薬剤性大腸炎とは

薬剤を多量に使用したために、腸内に普段棲んでいる細菌が死滅し、この薬剤に抵抗性を示す別の細菌が増殖して大腸粘膜に炎症を起こし、下痢や血便をおこす病気です。

抗生物質、抗がん剤、経口避妊薬、非ステロイド性抗炎症剤などが原因となりますが、とくに抗生物質によることが多いようです。

抗生物質が原因となる腸炎
偽膜性大腸炎

セフェム系抗生物質や合成ペニシリン系抗生物質の投与により、従来腸にいた細菌が弱体化し、これに代わって、クロストリディウム・ディフィシル菌が産生した毒素により腸炎を起こすものです。

高齢者、術後の患者さんに発症することが多く、直腸とS状結腸に多発する黄白色の偽膜が特徴です。

原因物質の投与を中止し、メトロニダゾールやバンコマイシンを服用します。

急性出血性腸炎

主にペニシリン系の抗生物質を使用したあと、大腸の深部にびまん性に出血する大腸炎です。

合成ペニシリンなどによる菌交代現象やペニシリンアレルギー説が唱えられていますが、正確な原因ははっきりしません。

クレブシエラ・オキシトカ菌はクロストリジウム・ディフィシル菌と違って毒素産生は認められませんが、この腸炎の発生に何らかの関与をしているようです。

抗生物質を中止すれば、すみやかに軽快します。

比較的健康な若年者に多くみられます。

MRSA(メチシリン抵抗性黄色ブドウ球菌)腸炎

寝たきりの高齢者や免疫能の低下した胃切除術後のかたへ、抗生物質を使いすぎた結果、黄色ブドウ球菌の治療薬・メチシリン(ベータラクタム系抗菌剤)に耐性を獲得した黄色ブドウ球菌がはびこっておこる腸炎で、院内感染の首位を占めています。

さらに病院内での消毒剤の多量使用が消毒剤に耐性をもつMRSAの出現を招く結果になったと考えられています。

術後数日を経て下痢や高熱で発病し、クリーム色の水様の大量下痢 を来します。

手指を介した接触感染、飛沫感染、カテ-テル等治療器具を介した感染が考えられています。

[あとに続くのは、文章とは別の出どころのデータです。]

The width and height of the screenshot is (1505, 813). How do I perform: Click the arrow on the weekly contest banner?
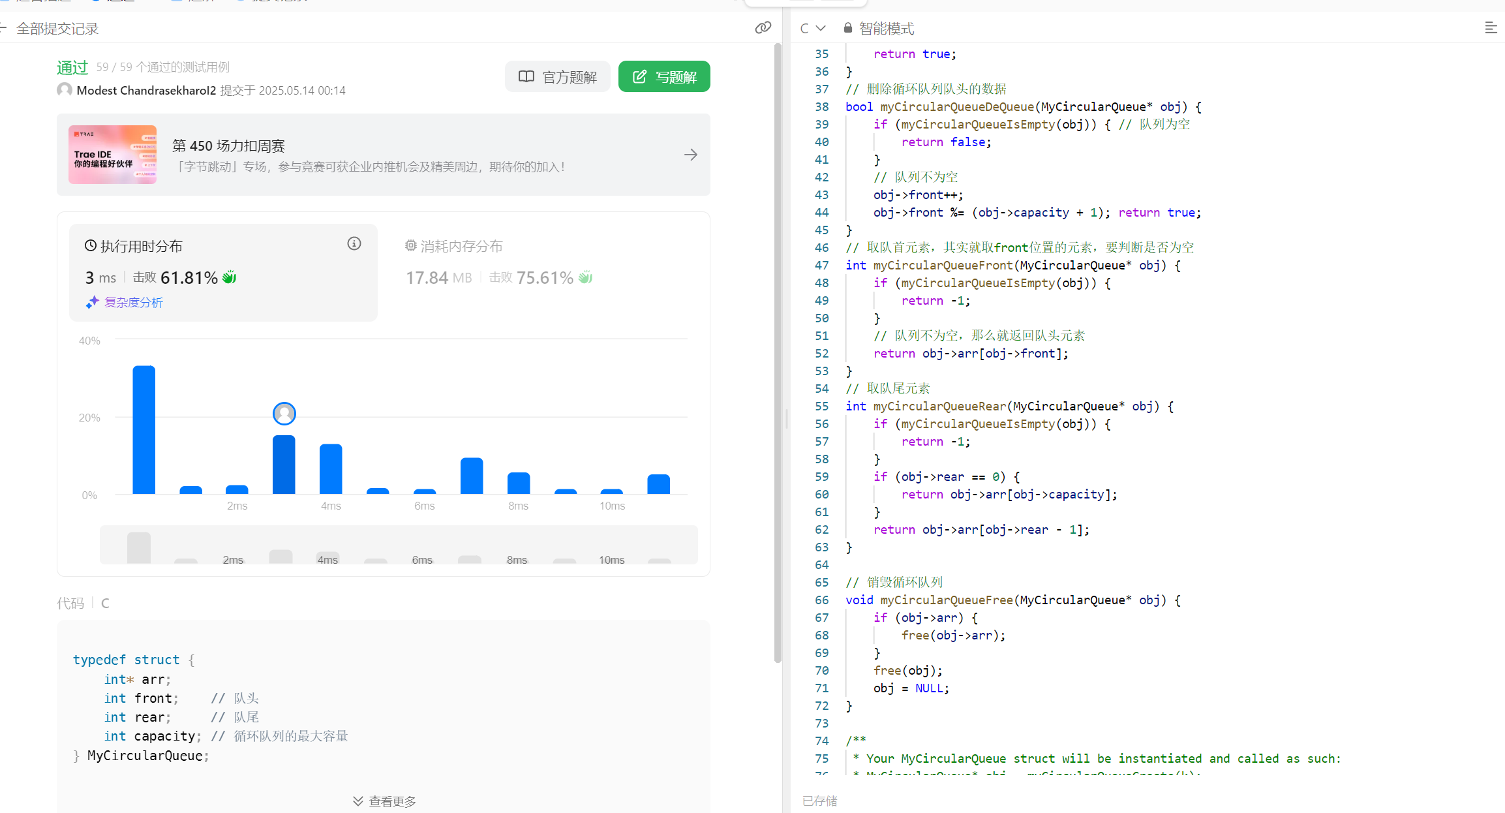pyautogui.click(x=690, y=155)
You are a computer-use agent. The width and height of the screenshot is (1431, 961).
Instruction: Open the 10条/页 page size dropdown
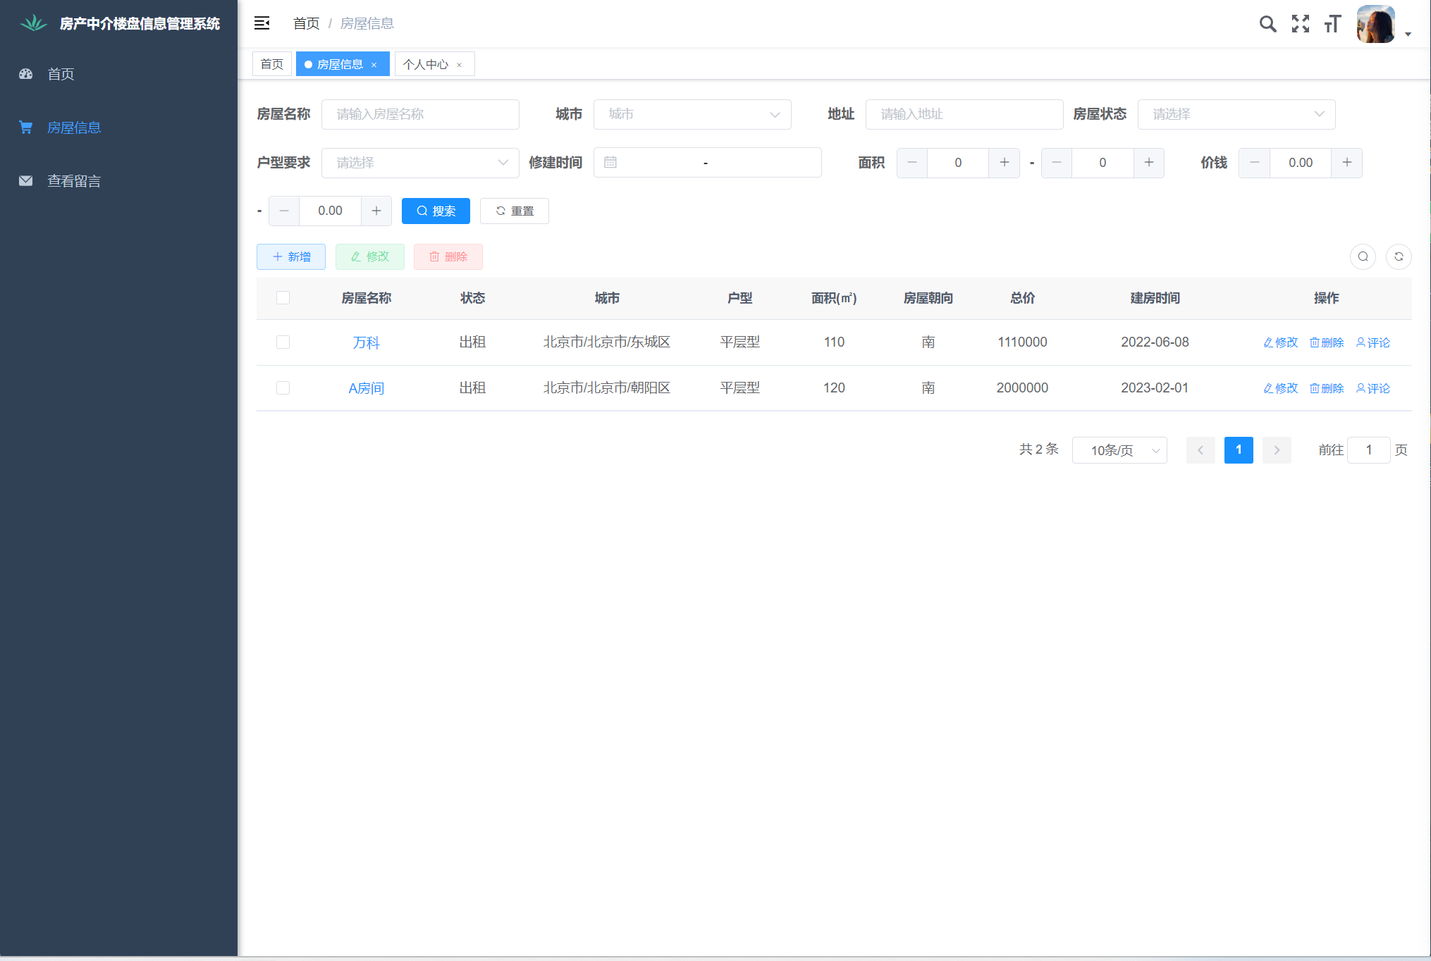click(1119, 450)
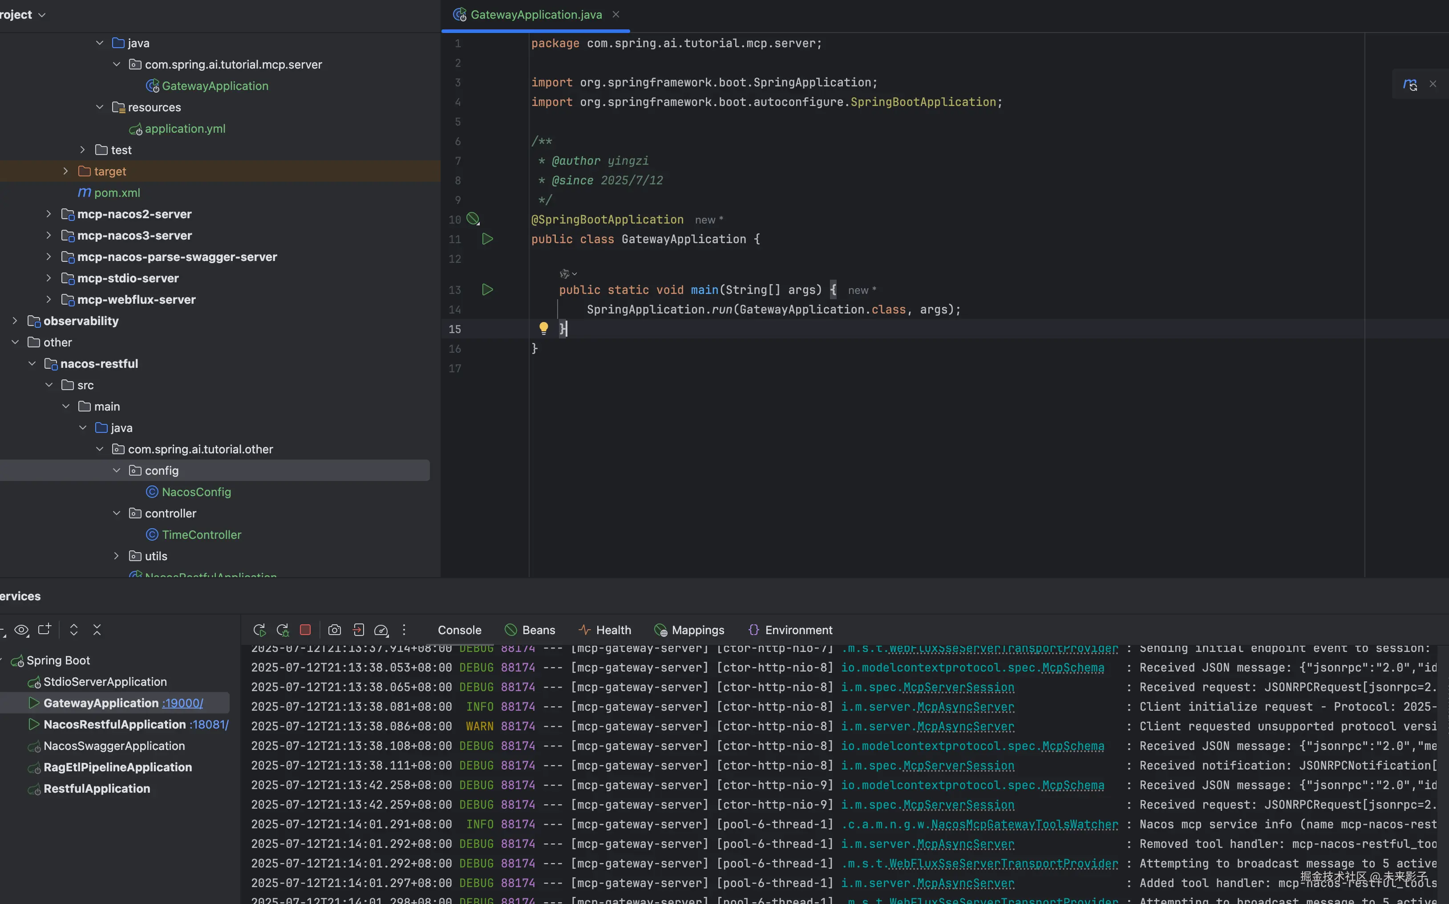Screen dimensions: 1449x904
Task: Expand all services in the tree
Action: 73,630
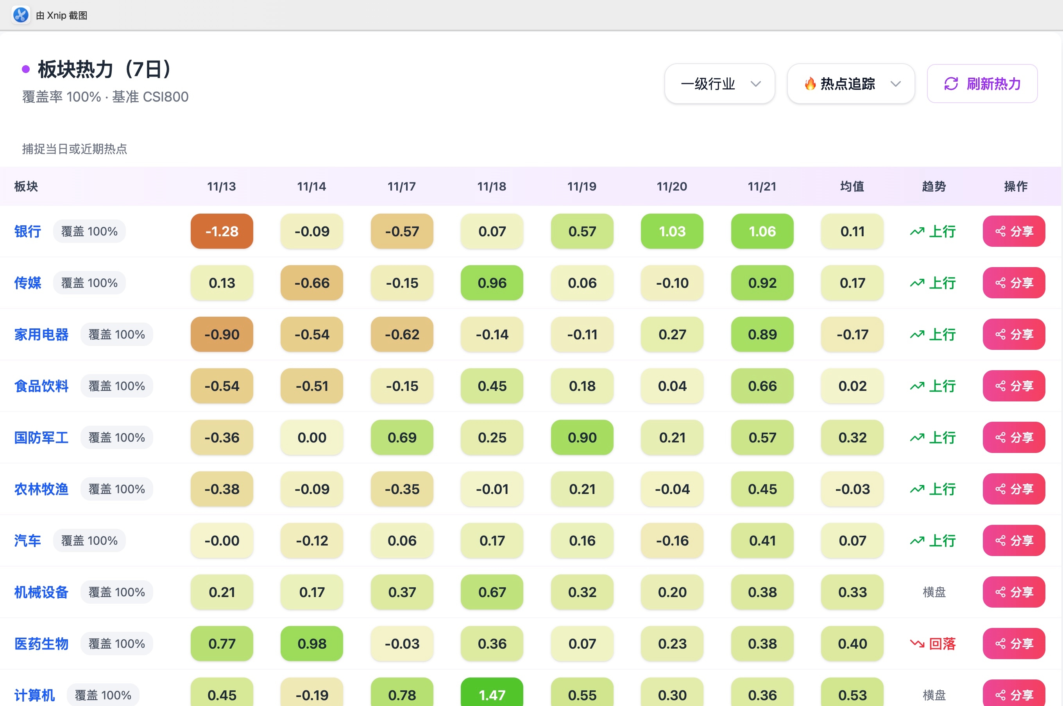
Task: Click the 11/21 column header
Action: click(x=762, y=186)
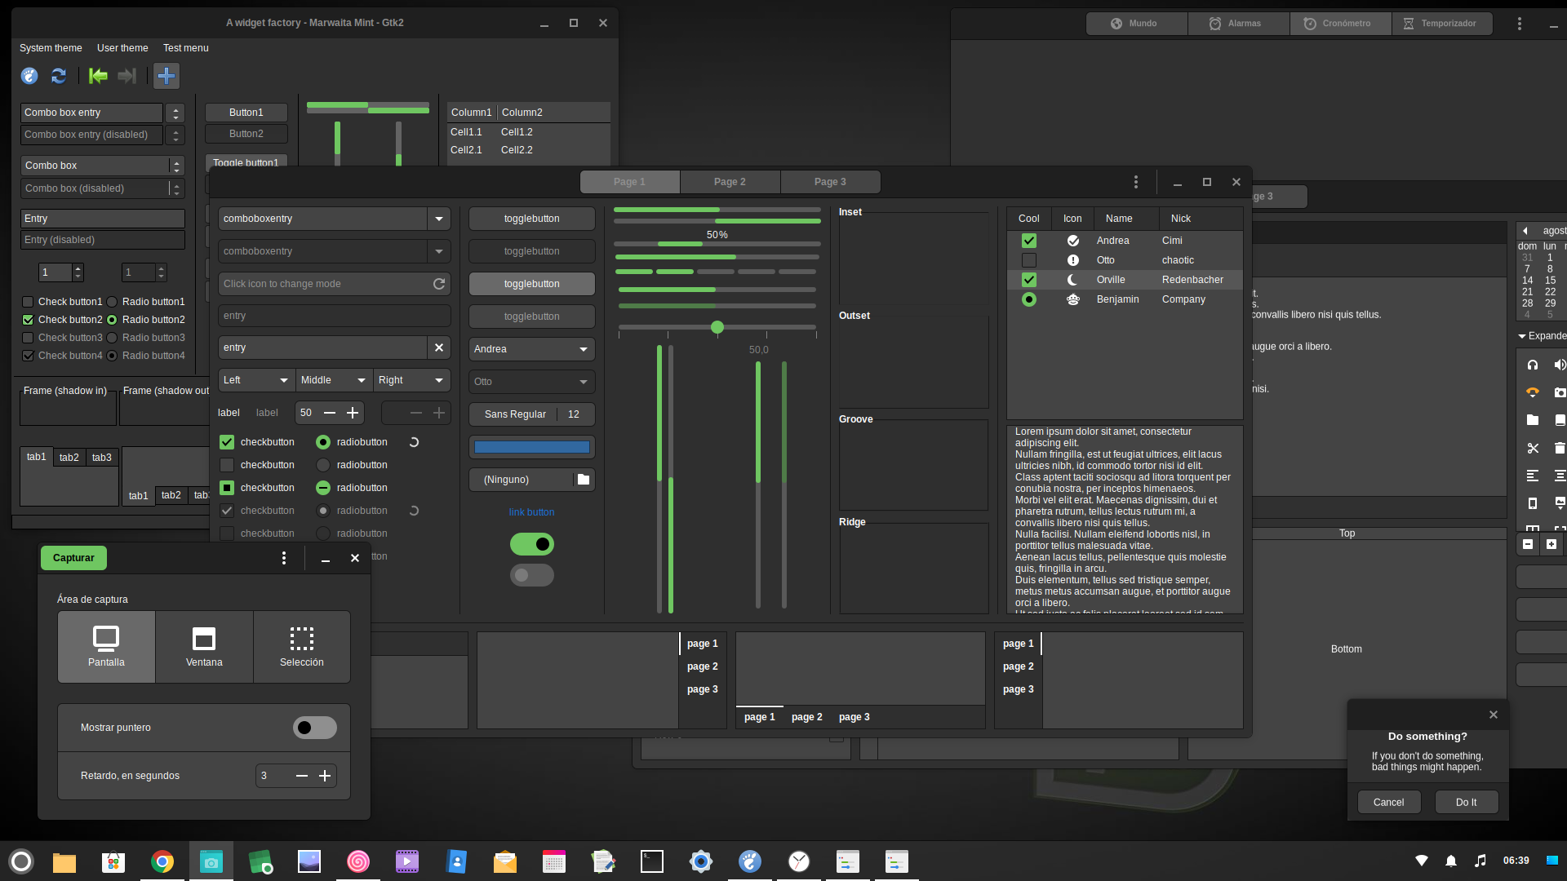Open the Middle alignment dropdown

[x=333, y=380]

ただちに原因となる抗生物質を中止するとともに、脱水に対して大量の輸液をおこないます。

その治療の切り札としてバンコマイシンが用いられていますが、近年さらに、バンコマイシン耐性腸球菌(VRE:バンコマイシン・レジスタント・エンテロコッキー)が登場し、その院内感染が問題になっています。

非ステロイド性抗炎症剤が原因となる腸炎

非ステロイド性抗炎症剤使用のあと、多くは1カ月以内に血の混じる下痢、腹痛、貧血などをおこしてきます。

なかには数カ月服薬したのちに発病するケースもみられます。

また逆に、無症状のまま経過し、大腸ガン検診の便潜血検査で陽性となり、内視鏡検査で偶然発見されることもあります。

内視鏡検査では、盲腸付近を中心に赤くただれが広がる場合が多く、ときには、さらにひどくなって潰瘍を作ってくることもあります。

使用薬剤を中止し食事療法で腸管庇護に努めれば、比較的短期間で治癒します。